Trump's move to forgive the debt of some veterans showcases that the president seemingly has the capacity to do much more. So could a different president go much further and cancel everyone's student debt without even getting Congress to pass a bill?

According to Mark Kantrowitz, one of the country's leading experts on student debt policy, Trump's executive order wasn't as radical as it seems. He was able to cancel the loans because of a 2008 amendment to the Higher Education Act aimed at forgiving the debt of severely injured veterans. Such veterans who are unable to work are sent an application they can fill out to have their debts erased.

But requiring veterans to fill out forms created a barrier for some who were eligible under the program. "Many didn't because they didn't believe the paperwork was legit or because they were so severely disabled that they weren't able to," Kantrowitz said. "So tens of thousands of disabled American veterans were having their Social Security disability and retirement benefits offset to repay their student loan debt, even though the Department of Education knew that they were eligible for a discharge."


Trump's executive order made approval automatic. Kantrowitz says that Trump couldn't cancel all the student loan debt in the country because there's no similar program under the law for non-veterans. Traditionally, the president can't spend money that hasn't been appropriated by Congress, which is what en-masse loan forgiveness might amount to, and laws, primarily the Anti-Deficiency Act (ADA), prevent rogue spending.

But Alan Collinge, a writer and higher-education reform activist, said he believes that the president could erase the balances of all direct federal loans, which are the ones held by the government itself, and which account for about 70 percent of student loans in the U.S. "The money for this was already appropriated when the loans were made," he said.

It's unclear whether a Democratic president would buy Collinge's argument.
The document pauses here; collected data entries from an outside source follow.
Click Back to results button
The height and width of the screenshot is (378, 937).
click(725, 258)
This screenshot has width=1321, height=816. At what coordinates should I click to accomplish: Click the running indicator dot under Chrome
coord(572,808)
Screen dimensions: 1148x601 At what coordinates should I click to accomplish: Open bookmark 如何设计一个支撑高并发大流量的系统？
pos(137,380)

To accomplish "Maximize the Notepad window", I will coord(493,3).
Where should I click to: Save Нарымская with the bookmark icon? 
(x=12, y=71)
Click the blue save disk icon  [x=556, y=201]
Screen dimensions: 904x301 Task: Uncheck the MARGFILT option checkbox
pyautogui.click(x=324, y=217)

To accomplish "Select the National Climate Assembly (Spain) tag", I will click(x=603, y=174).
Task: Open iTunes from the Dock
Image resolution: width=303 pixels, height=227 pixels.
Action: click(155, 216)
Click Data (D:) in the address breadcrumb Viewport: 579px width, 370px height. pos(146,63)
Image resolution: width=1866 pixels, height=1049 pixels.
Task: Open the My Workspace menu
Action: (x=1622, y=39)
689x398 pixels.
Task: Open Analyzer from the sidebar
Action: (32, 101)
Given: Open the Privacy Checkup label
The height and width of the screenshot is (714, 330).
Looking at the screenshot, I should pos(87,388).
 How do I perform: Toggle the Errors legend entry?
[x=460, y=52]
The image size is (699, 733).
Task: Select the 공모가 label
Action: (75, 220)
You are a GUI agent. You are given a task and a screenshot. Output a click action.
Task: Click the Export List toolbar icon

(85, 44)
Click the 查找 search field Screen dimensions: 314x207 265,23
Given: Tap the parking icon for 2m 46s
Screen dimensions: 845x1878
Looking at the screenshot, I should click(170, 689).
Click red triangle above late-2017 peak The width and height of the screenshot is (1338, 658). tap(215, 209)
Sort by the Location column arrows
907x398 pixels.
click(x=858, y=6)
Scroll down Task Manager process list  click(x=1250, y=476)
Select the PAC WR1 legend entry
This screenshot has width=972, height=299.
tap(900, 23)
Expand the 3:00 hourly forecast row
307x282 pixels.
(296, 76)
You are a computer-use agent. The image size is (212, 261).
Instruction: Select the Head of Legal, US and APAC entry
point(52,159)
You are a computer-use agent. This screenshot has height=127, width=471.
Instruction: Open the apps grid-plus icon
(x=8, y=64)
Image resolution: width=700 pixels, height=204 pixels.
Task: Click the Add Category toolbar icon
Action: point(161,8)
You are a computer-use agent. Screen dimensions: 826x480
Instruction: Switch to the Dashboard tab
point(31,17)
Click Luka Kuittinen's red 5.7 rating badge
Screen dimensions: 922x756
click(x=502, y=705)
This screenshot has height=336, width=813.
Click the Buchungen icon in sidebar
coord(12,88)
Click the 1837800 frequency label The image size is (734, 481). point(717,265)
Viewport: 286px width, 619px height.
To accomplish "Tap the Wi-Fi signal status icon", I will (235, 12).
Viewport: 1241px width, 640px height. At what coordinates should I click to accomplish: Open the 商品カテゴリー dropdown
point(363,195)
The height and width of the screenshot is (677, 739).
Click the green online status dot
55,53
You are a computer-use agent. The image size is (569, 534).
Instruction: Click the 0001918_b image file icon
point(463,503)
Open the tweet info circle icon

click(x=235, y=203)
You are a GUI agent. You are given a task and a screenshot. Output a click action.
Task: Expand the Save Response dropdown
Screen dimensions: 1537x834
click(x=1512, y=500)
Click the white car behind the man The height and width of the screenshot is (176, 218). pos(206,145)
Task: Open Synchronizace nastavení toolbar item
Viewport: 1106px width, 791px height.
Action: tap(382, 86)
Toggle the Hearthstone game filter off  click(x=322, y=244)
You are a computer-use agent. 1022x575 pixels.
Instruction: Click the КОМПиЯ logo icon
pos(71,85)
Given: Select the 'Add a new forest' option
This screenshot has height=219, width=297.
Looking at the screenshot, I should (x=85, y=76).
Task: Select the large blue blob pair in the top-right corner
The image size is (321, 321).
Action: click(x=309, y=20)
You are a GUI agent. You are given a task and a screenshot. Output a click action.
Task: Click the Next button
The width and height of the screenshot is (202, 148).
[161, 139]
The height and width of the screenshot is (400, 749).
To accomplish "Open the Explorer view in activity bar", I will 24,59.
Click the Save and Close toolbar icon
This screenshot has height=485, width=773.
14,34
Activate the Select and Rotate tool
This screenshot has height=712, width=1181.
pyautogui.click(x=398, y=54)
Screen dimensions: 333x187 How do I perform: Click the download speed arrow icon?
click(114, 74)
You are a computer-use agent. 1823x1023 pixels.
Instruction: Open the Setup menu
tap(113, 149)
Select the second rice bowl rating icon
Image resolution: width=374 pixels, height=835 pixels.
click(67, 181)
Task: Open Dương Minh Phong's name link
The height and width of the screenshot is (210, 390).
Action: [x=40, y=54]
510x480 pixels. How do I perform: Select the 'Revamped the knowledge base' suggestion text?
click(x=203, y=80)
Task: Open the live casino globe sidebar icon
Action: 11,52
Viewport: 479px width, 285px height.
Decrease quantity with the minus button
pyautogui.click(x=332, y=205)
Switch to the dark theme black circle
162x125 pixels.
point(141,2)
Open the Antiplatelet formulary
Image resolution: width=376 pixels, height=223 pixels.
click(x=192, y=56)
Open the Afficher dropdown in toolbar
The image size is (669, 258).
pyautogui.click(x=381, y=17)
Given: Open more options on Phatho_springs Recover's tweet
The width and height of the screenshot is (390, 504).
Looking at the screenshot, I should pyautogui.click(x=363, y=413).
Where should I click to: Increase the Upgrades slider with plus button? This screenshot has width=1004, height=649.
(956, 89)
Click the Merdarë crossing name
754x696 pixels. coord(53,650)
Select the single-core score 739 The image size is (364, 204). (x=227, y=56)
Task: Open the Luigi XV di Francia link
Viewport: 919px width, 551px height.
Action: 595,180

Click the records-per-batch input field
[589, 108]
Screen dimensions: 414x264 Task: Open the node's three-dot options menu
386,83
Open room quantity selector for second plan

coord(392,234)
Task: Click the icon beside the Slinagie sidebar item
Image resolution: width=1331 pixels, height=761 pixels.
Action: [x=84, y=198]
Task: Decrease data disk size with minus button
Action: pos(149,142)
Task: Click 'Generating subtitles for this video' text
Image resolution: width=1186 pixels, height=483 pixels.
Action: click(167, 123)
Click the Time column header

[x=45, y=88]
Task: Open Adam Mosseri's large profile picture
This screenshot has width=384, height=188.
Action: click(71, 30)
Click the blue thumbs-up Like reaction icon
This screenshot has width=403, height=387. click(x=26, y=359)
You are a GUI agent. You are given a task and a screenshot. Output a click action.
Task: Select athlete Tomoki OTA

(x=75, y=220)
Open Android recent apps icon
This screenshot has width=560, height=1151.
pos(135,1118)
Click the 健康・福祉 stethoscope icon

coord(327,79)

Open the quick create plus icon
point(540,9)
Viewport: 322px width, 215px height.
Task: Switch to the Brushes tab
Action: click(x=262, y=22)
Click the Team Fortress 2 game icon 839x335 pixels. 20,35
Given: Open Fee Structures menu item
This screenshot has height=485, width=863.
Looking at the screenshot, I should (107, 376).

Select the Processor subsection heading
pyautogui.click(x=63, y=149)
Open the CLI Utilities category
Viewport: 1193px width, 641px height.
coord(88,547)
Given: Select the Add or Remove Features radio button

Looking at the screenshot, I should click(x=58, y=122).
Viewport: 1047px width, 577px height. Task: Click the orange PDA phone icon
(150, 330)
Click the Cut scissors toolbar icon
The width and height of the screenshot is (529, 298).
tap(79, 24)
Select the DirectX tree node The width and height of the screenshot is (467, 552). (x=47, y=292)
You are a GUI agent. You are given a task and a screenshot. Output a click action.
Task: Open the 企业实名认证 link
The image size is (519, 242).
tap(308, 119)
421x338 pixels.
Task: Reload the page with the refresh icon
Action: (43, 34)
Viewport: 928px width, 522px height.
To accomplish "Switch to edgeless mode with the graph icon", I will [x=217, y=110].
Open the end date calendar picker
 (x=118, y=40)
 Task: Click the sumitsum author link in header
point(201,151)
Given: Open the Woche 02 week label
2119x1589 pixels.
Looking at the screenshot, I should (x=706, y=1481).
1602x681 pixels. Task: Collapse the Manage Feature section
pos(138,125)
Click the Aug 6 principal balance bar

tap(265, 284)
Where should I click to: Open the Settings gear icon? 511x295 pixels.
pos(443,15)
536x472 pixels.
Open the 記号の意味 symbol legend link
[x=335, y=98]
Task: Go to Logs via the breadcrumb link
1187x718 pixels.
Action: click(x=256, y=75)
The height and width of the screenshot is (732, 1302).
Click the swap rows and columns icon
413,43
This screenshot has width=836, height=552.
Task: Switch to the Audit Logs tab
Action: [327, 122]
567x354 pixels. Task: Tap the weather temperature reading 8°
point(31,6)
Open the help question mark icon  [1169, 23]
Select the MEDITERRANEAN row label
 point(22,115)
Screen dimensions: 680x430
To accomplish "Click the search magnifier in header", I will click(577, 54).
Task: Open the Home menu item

Bernie Sanders and Elizabeth Warren, the two most prominent 2020 contenders who have called for student-loan forgiveness, have said they want to do so through legislation. But if such legislation stalled thanks to Republican opposition in Congress, it's at least conceivable that one of them could simply sign an executive order and battle the lawsuits that would inevitably challenge that use of presidential power.

Even if Collinge is right and a progressive president went through with it, 30 percent of student loans are merely guaranteed by the government and held by private companies like Sallie Mae. Collinge concedes that cancelling those would require a bill to be passed. Wiping clean federal loans would just involve the Department of Education erasing them; cancelling private loans would involve paying those companies full or nearly full value for them.

Collinge also admits that any sort of large-scale debt cancelation by a sitting president would be an extremely controversial action. Even if it was found by the courts not to violate the Anti-Deficiency Act, Congress would probably not be inclined to appropriate more lending funds afterward, which would mean the suspension of the student-lending program altogether. But he thinks that there's a chance such an aggressive move could work.

"Anyone telling you that the president absolutely could not cancel student loans, or any government-held loans, because of the ADA is being disingenuous," he said. "They know as well as I do that this would likely wind up being a matter for the courts to decide. It could go either way. Don't let the swamp people snow you."